书面任务 1 | 在介绍 TextLoader 的文档中，TextLoader 会为 Document 对象的 metadata 自动添加哪个字段？
书面任务 2 | 把介绍 TextLoader 的文档里以“在 LangChain 中，TextLoader 是最基础的文档加载器”开头的段落改写成要点列表，保留其主要事实。
书面任务 3 | 写出介绍 TextLoader 源码剖析的文档在其最后一行之后的后续内容。

LangChain 文档加载器详解：TextLoader 使用方法与源码剖析-CSDN博客

本文链接：https://blog.csdn.net/yibuapi_com/article/details/148054864

TextLoader 使用方法及源码分析

在 LangChain 中，TextLoader 是最基础的文档加载器，它能够加载纯文本类文件（例如源码文件、Markdown 文档、纯文本文件等以文本形式存储的数据，但 DOC 文件不属于这类）。TextLoader 会将整个文件内容读取到一个 Document 对象中，并为该对象的 metadata 自动添加一个 source 字段，用于记录该文档的来源信息。

TextLoader 使用起来非常简单，传递对应的文本路径即可：

示例代码：

from langchain_community.document_loaders import TextLoader

loader = TextLoader("./电商产品数据.txt", encoding="utf-8")
documents = loader.load()

print(documents)
print(len(documents))
print(documents[0].metadata)

资料推荐

输出内容:

[Document(page_content='xxx', metadata={'source': './电商产品数据.txt'})]
1
{'source': './电商产品数据.txt'}

TextLoader 源码底层主要通过 open 函数与对应的编码方式打开对应的文件，获取其内容，并将传递的路径信息复制到生成的文档示例中的 metadata 字段中，从而实现数据的快速加载。

源码解读：

# langchain_community/document_loaders/text.py->TextLoader::lazy_load
def lazy_load(self) -> Iterator[Document]:
    """Load from file path."""
    text = ""
    try:
        with open(self.file_path, encoding=self.encoding) as f:
            text = f.read()

材料摘录 |

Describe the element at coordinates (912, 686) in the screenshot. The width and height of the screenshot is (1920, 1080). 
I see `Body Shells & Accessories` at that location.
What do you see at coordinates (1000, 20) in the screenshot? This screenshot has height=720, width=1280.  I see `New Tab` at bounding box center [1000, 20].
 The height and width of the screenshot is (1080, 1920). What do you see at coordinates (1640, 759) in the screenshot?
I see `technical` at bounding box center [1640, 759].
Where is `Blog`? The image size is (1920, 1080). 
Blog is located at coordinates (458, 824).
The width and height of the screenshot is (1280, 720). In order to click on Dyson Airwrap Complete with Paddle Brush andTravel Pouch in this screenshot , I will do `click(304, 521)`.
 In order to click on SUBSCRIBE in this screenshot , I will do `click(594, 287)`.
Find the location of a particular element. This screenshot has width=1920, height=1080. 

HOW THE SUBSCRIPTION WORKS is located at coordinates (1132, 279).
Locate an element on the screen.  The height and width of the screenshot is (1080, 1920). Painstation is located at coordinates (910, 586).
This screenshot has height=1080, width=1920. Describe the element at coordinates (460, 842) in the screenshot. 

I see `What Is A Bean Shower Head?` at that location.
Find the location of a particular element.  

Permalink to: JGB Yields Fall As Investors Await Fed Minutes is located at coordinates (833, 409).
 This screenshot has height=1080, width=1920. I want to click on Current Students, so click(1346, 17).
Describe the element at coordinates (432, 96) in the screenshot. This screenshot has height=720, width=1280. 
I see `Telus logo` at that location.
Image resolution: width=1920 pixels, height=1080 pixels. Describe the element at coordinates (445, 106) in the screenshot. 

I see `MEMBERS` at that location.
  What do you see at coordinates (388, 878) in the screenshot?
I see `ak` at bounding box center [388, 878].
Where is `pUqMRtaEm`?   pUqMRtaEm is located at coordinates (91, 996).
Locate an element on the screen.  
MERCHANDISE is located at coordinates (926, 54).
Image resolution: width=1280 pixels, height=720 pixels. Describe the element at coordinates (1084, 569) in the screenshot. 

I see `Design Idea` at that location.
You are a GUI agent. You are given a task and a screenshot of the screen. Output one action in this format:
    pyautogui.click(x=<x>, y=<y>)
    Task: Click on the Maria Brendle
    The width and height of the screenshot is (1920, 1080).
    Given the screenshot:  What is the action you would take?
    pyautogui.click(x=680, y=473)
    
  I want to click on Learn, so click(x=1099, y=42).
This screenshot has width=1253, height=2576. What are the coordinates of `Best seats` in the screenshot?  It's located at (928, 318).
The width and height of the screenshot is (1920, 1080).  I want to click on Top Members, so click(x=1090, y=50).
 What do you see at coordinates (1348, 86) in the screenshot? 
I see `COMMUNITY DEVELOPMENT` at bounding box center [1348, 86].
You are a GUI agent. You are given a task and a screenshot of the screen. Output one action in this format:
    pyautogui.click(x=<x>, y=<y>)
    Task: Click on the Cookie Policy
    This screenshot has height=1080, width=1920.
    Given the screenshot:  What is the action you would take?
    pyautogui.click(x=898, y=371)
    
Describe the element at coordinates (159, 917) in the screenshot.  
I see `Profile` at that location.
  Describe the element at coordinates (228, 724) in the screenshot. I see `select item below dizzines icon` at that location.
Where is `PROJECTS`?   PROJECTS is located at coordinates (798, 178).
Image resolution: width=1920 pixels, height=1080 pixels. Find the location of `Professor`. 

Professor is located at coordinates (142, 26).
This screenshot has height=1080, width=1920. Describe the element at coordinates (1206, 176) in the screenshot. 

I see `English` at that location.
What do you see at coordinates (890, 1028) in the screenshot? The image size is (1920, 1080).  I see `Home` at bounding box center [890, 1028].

回答 1 | source 字段，用于记录该文档的来源信息。

回答 2 |
- TextLoader 是 LangChain 中最基础的文档加载器。
- 可加载以文本形式存储的文件，如源码文件、Markdown 文档、纯文本文件；DOC 文件不属于此类。
- 将整个文件内容读取到一个 Document 对象中。
- 自动在该对象的 metadata 中添加 source 字段，记录文档来源。

回答 3 |
    except UnicodeDecodeError as e:
        if self.autodetect_encoding:
            detected_encodings = detect_file_encodings(self.file_path)
            for encoding in detected_encodings:
                logger.debug(f"Trying encoding: {encoding.encoding}")
                try:
                    with open(self.file_path, encoding=encoding.encoding) as f:
                        text = f.read()
                    break
                except UnicodeDecodeError:
                    continue
        else:
            raise RuntimeError(f"Error loading {self.file_path}") from e
    except Exception as e:
        raise RuntimeError(f"Error loading {self.file_path}") from e

    metadata = {"source": str(self.file_path)}
    yield Document(page_content=text, metadata=metadata)